The dissociation kinetic plot of isomeric charge-inverted galactosylceramide complex cations. Error bars are express with standard deviation (n=3). The p-value between the two slope is < 0.01 indicating the significantly different rate constant between the two complex cations. (The procedure for the dissociation rate measurement is provided in Supporting Information.)

Figure 4.

The comparison of the CID spectra among glycosphingosines after gas-phase ion/ion reaction. (a) The CID spectrum of the [α-GlcSph–H + MgTerpy]⁺ (m/z 717.4). (b) The CID spectrum of the [α-GalSph–H + MgTerpy]⁺ (m/z 717.4). (c) The CID spectrum of the [β-GlcSph–H + MgTerpy]⁺ (m/z 717.4). (d) The CID spectrum of the [β-GaSph–H + MgTerpy]⁺ (m/z 717.4).
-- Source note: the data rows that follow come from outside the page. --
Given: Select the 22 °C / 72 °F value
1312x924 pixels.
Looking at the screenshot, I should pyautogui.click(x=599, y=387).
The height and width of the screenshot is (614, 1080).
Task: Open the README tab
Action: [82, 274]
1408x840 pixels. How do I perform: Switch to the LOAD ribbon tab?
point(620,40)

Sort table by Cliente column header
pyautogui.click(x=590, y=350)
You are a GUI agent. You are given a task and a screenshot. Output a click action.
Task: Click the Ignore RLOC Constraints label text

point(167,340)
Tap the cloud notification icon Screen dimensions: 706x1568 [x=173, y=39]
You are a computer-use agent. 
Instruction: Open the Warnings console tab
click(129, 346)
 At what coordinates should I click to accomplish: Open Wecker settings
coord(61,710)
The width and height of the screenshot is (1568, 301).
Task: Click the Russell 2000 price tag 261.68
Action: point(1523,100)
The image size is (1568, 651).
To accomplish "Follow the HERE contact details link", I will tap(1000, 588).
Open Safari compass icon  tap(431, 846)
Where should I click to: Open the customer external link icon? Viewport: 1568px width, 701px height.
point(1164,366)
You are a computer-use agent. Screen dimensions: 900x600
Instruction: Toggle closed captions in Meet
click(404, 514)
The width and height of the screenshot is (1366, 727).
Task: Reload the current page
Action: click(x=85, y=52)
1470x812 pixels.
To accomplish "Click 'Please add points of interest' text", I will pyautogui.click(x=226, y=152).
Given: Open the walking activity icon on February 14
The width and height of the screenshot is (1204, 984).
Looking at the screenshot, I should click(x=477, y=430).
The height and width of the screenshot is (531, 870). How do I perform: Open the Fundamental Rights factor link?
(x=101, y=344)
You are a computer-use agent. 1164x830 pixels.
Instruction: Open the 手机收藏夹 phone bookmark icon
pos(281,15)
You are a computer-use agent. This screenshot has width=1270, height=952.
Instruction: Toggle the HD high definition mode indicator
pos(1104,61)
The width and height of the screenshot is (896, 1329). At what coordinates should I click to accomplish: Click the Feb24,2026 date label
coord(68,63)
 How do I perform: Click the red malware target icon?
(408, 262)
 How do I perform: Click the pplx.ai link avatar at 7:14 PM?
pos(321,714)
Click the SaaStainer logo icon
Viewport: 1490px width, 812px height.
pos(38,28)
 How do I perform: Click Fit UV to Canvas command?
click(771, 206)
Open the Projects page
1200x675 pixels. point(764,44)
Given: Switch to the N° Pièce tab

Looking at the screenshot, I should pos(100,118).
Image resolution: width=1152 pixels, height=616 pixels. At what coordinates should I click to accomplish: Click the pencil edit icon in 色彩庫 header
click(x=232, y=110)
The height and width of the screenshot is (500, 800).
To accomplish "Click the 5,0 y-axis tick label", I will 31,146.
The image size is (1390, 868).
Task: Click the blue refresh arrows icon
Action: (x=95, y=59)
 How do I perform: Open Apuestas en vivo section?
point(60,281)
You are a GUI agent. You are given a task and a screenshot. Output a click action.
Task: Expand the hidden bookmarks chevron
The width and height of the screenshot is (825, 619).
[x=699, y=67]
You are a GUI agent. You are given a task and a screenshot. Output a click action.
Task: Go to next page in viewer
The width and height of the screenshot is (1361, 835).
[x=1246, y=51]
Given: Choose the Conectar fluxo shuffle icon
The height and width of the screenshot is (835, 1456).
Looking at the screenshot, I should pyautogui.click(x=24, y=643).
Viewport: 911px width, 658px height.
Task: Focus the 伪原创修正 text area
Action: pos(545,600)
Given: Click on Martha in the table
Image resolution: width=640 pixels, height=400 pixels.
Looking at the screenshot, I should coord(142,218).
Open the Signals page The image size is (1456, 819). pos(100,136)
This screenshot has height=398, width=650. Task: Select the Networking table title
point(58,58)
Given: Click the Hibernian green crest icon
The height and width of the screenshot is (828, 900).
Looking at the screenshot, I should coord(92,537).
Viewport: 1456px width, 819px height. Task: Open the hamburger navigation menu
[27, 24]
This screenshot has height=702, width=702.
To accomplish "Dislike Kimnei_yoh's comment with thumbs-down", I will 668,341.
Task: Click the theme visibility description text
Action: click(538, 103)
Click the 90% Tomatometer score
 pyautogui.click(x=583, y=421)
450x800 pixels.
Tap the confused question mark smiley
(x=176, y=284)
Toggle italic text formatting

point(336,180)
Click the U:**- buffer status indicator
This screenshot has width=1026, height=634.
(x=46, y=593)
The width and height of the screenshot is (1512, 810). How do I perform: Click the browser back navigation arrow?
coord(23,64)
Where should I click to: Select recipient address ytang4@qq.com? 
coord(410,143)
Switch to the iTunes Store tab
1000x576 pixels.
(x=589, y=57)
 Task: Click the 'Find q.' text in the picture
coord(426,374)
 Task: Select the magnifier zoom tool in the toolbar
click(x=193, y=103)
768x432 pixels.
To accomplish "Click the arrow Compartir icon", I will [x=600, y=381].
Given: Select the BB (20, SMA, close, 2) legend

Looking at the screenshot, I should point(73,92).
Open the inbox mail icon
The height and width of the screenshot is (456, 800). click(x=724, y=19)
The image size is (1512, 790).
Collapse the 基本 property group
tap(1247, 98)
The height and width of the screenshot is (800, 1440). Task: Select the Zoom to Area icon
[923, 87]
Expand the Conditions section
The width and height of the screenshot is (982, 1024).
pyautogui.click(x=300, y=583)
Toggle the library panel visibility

The values inside the parenthesis indicate the neutral loss. The symbols represent as same as those in Figure 2.

Figure 5.

The identification of double bond position from the monounsaturated fatty acyl side chain on cerebrosides. (a) The CID spectrum of 443 Da loss ion from [β-GlcCer(d18:1/18:0)−H + MgTerpy]⁺. (b) The CID spectrum of 443 Da loss ion from [β-GlcCer(d18:1/18:1 (n-9))−H + MgTerpy]⁺. The inserts are the zoom-in spectra of m/z region ranged from 350 to 500. The red dashed line signifies the special spectral gap pointing the double bond position. The symbols represent as same as those in Figure 2.